** Directions for this task **
Each entry needs to be retyped exactly, with nothing added or dropped.

Data excerpts:
──────────

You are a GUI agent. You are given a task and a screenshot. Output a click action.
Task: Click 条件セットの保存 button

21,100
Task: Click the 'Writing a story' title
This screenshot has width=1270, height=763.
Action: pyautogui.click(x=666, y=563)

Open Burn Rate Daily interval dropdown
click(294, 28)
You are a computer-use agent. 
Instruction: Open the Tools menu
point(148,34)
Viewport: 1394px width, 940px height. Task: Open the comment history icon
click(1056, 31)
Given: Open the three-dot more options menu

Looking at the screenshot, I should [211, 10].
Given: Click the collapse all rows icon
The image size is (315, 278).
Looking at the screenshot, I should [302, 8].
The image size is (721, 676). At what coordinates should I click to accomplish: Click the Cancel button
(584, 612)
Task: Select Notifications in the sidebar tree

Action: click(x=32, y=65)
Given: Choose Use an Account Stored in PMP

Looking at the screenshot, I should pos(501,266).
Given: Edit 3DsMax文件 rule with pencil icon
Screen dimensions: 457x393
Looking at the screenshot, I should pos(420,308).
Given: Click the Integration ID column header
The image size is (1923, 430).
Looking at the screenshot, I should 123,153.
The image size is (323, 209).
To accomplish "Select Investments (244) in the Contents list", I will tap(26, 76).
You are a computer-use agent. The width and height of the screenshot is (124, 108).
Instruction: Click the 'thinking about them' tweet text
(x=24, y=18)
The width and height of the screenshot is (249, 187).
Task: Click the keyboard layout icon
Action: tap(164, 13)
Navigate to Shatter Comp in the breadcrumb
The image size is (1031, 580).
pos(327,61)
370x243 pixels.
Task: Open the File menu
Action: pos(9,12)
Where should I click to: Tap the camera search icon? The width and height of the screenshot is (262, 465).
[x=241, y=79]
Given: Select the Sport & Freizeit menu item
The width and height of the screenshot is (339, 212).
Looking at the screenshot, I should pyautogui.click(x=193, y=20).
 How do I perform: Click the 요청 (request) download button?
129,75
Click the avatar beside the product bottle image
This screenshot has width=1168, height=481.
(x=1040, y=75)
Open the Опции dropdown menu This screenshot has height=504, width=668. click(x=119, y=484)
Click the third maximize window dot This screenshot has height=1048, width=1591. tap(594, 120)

──────────

** Response **
You are a GUI agent. You are given a task and a screenshot. Output a click action.
Task: Click 条件セットの保存 button

21,100
Task: Click the 'Writing a story' title
This screenshot has width=1270, height=763.
Action: pyautogui.click(x=666, y=563)

Open Burn Rate Daily interval dropdown
click(294, 28)
You are a computer-use agent. 
Instruction: Open the Tools menu
point(148,34)
Viewport: 1394px width, 940px height. Task: Open the comment history icon
click(1056, 31)
Given: Open the three-dot more options menu

Looking at the screenshot, I should [211, 10].
Given: Click the collapse all rows icon
The image size is (315, 278).
Looking at the screenshot, I should [302, 8].
The image size is (721, 676). At what coordinates should I click to accomplish: Click the Cancel button
(584, 612)
Task: Select Notifications in the sidebar tree

Action: click(x=32, y=65)
Given: Choose Use an Account Stored in PMP

Looking at the screenshot, I should pos(501,266).
Given: Edit 3DsMax文件 rule with pencil icon
Screen dimensions: 457x393
Looking at the screenshot, I should pos(420,308).
Given: Click the Integration ID column header
The image size is (1923, 430).
Looking at the screenshot, I should 123,153.
The image size is (323, 209).
To accomplish "Select Investments (244) in the Contents list", I will tap(26, 76).
You are a computer-use agent. The width and height of the screenshot is (124, 108).
Instruction: Click the 'thinking about them' tweet text
(x=24, y=18)
The width and height of the screenshot is (249, 187).
Task: Click the keyboard layout icon
Action: tap(164, 13)
Navigate to Shatter Comp in the breadcrumb
The image size is (1031, 580).
pos(327,61)
370x243 pixels.
Task: Open the File menu
Action: pos(9,12)
Where should I click to: Tap the camera search icon? The width and height of the screenshot is (262, 465).
[x=241, y=79]
Given: Select the Sport & Freizeit menu item
The width and height of the screenshot is (339, 212).
Looking at the screenshot, I should pyautogui.click(x=193, y=20).
 How do I perform: Click the 요청 (request) download button?
129,75
Click the avatar beside the product bottle image
This screenshot has width=1168, height=481.
(x=1040, y=75)
Open the Опции dropdown menu This screenshot has height=504, width=668. click(x=119, y=484)
Click the third maximize window dot This screenshot has height=1048, width=1591. tap(594, 120)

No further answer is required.